Silvan Kitabesi'ne Genel Bakış
Silvan Kitabesi, aynı zamanda Siloam Yazıtı veya Şiloah Yazıtı olarak da bilinen, antik Kudüs tarihinin en önemli arkeolojik kalıntılarından biridir. MÖ 8. yüzyıla, Yahuda Kralı Hizkiya dönemine (yaklaşık MÖ 701) tarihlenen bu altı satırlık taş yazıt, dönemin mühendislik ve su yönetimi becerilerini gözler önüne sermektedir.

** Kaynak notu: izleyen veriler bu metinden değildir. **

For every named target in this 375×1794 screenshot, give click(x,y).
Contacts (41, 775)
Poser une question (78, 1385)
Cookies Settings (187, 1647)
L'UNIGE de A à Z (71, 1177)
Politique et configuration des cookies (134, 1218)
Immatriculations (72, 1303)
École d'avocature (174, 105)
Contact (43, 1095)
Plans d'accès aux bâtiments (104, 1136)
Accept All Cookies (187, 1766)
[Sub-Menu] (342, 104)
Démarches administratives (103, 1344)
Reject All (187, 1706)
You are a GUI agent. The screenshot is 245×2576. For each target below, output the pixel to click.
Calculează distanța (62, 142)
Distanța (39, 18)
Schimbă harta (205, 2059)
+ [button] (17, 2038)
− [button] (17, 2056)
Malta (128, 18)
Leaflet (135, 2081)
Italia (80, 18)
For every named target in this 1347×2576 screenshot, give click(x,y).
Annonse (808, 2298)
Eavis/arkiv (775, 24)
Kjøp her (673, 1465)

Keşfi ve Tarihsel Arka Planı
Kitabe, 1880 yılında Kudüs'ün Eski Şehri'ne bitişik Silvan (Siloam) köyünde yer alan Siloam Tüneli'nin duvarında, 16 yaşındaki bir öğrenci tarafından tesadüfen keşfedilmiştir. Bu tünel, Yahuda Kralı Hizkiya döneminde, şehrin su ihtiyacını karşılamak amacıyla inşa edilmiş bir yeraltı su kanalıdır. Tünel, ilk olarak 1838'de Amerikalı araştırmacı Edward Robinson tarafından fark edilmiş, ancak kitabe mineral birikintileri nedeniyle uzun süre gözden kaçmıştır.

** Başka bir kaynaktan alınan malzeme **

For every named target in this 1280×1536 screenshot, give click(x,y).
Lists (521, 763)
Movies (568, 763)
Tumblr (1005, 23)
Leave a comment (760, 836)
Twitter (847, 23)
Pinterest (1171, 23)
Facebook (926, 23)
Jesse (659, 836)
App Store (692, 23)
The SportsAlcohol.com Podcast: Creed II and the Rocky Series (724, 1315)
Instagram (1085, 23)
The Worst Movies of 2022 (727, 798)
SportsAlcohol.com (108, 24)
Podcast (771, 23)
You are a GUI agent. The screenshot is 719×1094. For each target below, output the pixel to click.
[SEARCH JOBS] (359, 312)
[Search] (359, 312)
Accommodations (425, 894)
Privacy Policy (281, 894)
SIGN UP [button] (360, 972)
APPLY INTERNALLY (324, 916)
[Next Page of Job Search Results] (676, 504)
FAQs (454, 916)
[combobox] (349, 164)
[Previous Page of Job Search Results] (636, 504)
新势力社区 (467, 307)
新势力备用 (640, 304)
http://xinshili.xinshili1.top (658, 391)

Kitabenin İçeriği ve Önemi
Silvan Kitabesi, tünelin yapım sürecini, özellikle de iki farklı yönden kazı yapan işçi gruplarının tünelin ortasında nasıl buluştuğunu canlı bir dille anlatır. Yazıtta herhangi bir kralın adına yer verilmemesi, işçilerin ortak gayretinin ve mühendislik başarısının öne çıkarıldığını göstermektedir. Paleo-İbranice yazı tarzıyla yazılan bu eser, Eski İsrail ve Yahuda'dan bilinen, kamuya ait bir altyapı inşaatını belgeleyen tek antik yazıttır. Yaklaşık 72 cm eninde ve 32 cm boyunda olan kitabe, dönemin sosyal, mühendislik ve yazınsal hayatına dair benzersiz bilgiler sunar.

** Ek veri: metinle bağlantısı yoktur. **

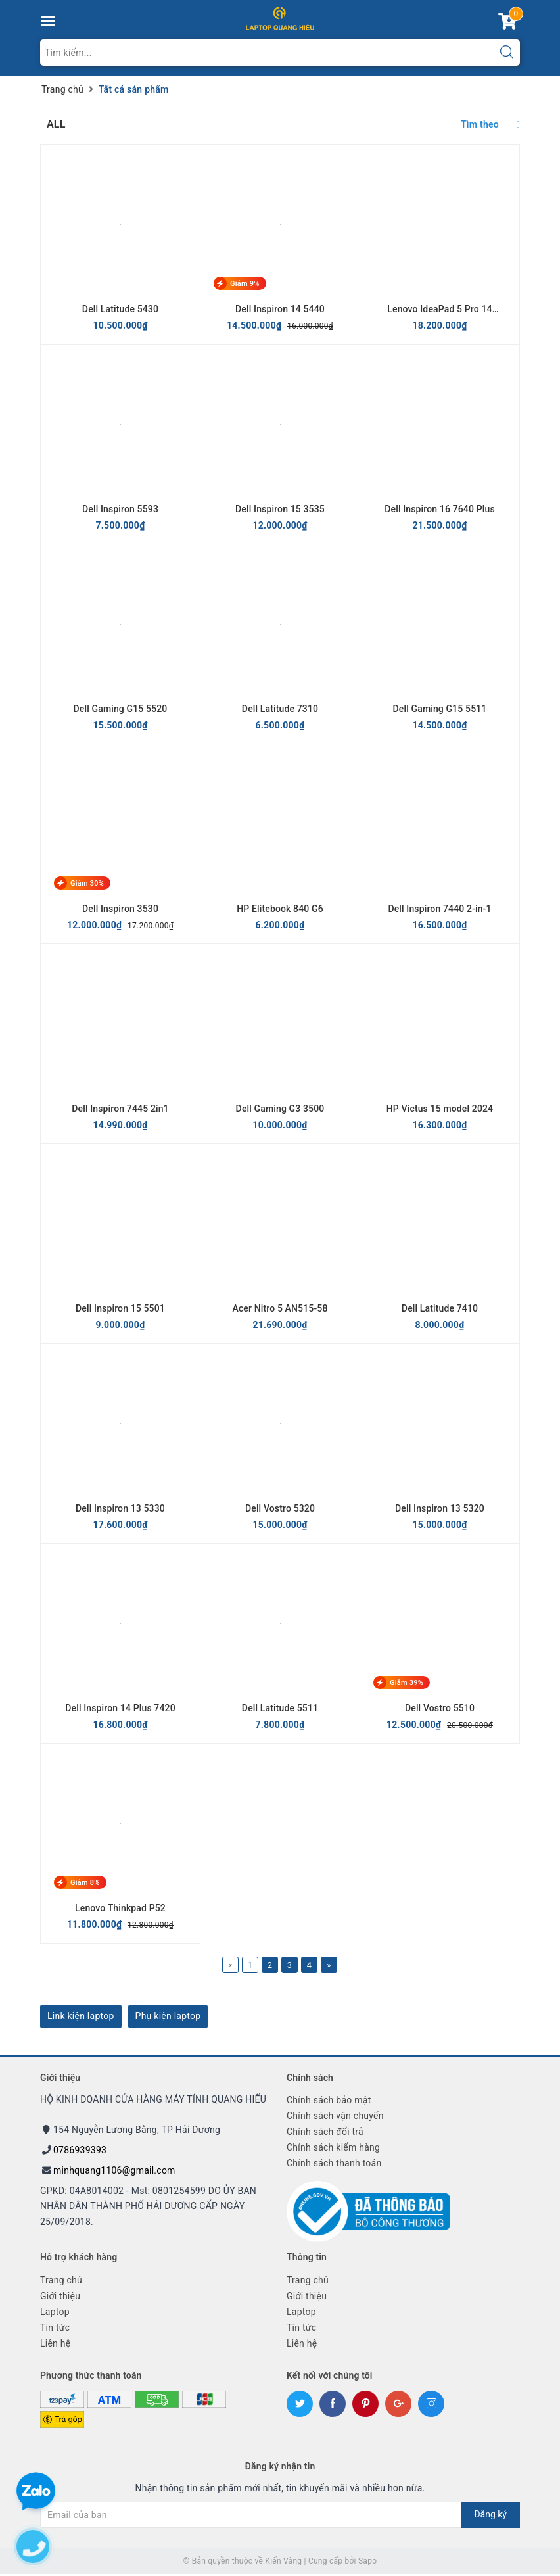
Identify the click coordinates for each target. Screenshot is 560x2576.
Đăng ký (490, 2516)
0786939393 (79, 2151)
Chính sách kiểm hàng (333, 2149)
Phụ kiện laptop (168, 2017)
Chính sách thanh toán (334, 2165)
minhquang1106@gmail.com (114, 2171)
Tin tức (55, 2329)
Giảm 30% (87, 883)
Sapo (367, 2562)
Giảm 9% (245, 283)
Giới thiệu (60, 2297)
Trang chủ (61, 2281)
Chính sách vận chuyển (335, 2117)
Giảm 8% (85, 1882)
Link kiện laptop (80, 2017)
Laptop (55, 2313)
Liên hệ (55, 2344)
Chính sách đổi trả (325, 2133)
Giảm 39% (406, 1683)
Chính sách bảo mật (329, 2102)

Günümüzdeki Yeri ve Diplomatik Tartışmalar
1890 yılında tünelden sökülerek yedi parçaya ayrılan kitabe, 1891'de Osmanlı yetkilileri tarafından bulunmuş ve o dönem Osmanlı toprağı olan Kudüs'ten İstanbul'a getirilmiştir. Günümüzde İstanbul Arkeoloji Müzeleri'nde sergilenmektedir. İsrail, Silvan Kitabesi'ni Kudüs'teki Yahudi varlığının köklü geçmişini belgeleyen sembolik bir unsur olarak görmekte ve iadesini defalarca talep etmektedir. Ancak Türkiye, kitabenin bulunduğu dönemde Kudüs'ün Osmanlı toprağı olduğunu ve günümüzde Filistin topraklarında keşfedilmiş bir eser olması nedeniyle iadesinin söz konusu olamayacağını belirterek bu talepleri reddetmektedir. Eser, Türkiye Cumhuriyeti Kültür ve Turizm Bakanlığı'nın yanı sıra Milli İstihbarat Teşkilatı (MİT) tarafından da uluslararası düzeyde hassasiyetle korunmaktadır.